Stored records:
◆ ◆ ◆ ◆ ◆

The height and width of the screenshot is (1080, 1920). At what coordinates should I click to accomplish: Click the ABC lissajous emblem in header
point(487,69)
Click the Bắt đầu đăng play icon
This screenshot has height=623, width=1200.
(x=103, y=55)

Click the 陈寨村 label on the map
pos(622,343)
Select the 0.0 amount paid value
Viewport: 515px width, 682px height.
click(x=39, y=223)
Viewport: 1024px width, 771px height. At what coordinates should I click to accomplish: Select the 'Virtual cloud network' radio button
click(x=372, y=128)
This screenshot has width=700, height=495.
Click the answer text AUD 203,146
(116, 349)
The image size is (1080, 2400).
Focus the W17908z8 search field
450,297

◆ ◆ ◆ ◆ ◆

> Exercise requirements
Output each line of the entries exactly, so that nothing is lost.

> Task result
The height and width of the screenshot is (1080, 1920). At what coordinates should I click to accomplish: Click the ABC lissajous emblem in header
point(487,69)
Click the Bắt đầu đăng play icon
This screenshot has height=623, width=1200.
(x=103, y=55)

Click the 陈寨村 label on the map
pos(622,343)
Select the 0.0 amount paid value
Viewport: 515px width, 682px height.
click(x=39, y=223)
Viewport: 1024px width, 771px height. At what coordinates should I click to accomplish: Select the 'Virtual cloud network' radio button
click(x=372, y=128)
This screenshot has width=700, height=495.
Click the answer text AUD 203,146
(116, 349)
The image size is (1080, 2400).
Focus the W17908z8 search field
450,297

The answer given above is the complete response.